■ Tasks and exercises
a: In the Shoshone forum thread, rewrite everything from "Every time I" down to "(Apr 6, 2012)", replacing "commercial guide" with "river guide".
b: In the Shoshone forum thread, what kind of stretch does zbaird say it is a good thing this is?

■ Excerpted passage
# The New "Class 3+/4-" Shoshone....



## Electric-Mayhem (Jan 19, 2004)

haha....a slightly different and more "private boater" look at the changes....






TLDR.... 😭 "waaaah.... everything is RUINED ....waaaah"😩


----------



## Blade&Shaft (May 23, 2009)

I know that dude. He cool.

Sho on the other hand don’t look too cool.


----------



## sarahkonamojo (May 20, 2004)

Ruined? Different. A good snow year (ahem) will bring more changes. The river is going to do its thing and eat away at those alluvial rocks. Kinda cool to watch river geology.


----------



## zbaird (Oct 11, 2003)

Its a good thing that's an R-1 stretch. Dude got zero help. Even the dudes on the front left couldn't paddle for anything.


----------



## jspoon14 (Aug 5, 2012)

zbaird said:


> Its a good thing that's an R-1 stretch. Dude got zero help. Even the dudes on the front left couldn't paddle for anything.


It was a drunk caterpillar.


----------



## mm1234 (Jul 11, 2019)

Do commercial trips not wear helmets on this stretch?


----------



## upacreek (Mar 17, 2021)

So there's life after Death? Bust out the Gravelometer, boys...because via creep/saltation/suspension the river will reach a new, enlightened equilibrium state.


----------



## tBatt (May 18, 2020)

Every time I think about being a commercial guide again, I remember times like this

__
http://instagr.am/p/BljxYJ0hkY3/


----------



## MT4Runner (Apr 6, 2012)

■ Data shown
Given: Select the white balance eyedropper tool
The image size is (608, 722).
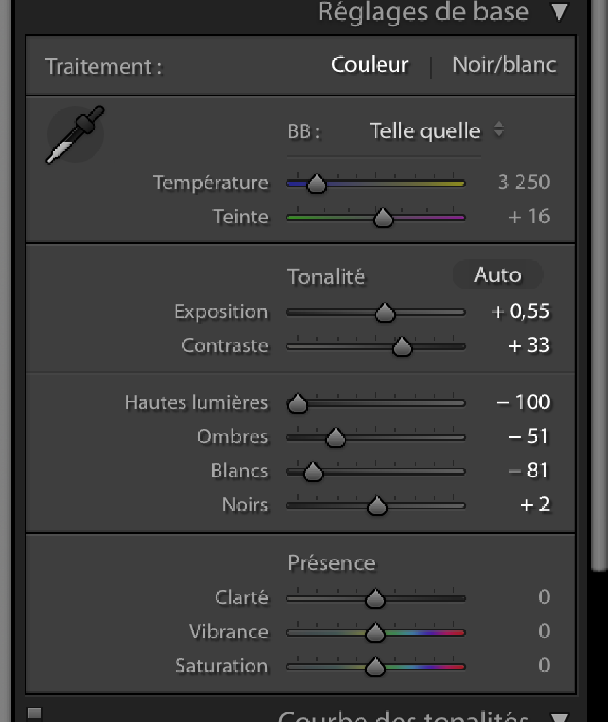Looking at the screenshot, I should 75,135.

■ Solutions to the problems
a:
Every time I think about being a river guide again, I remember times like this

__
http://instagr.am/p/BljxYJ0hkY3/


----------



## MT4Runner (Apr 6, 2012)

b: An R-1 stretch.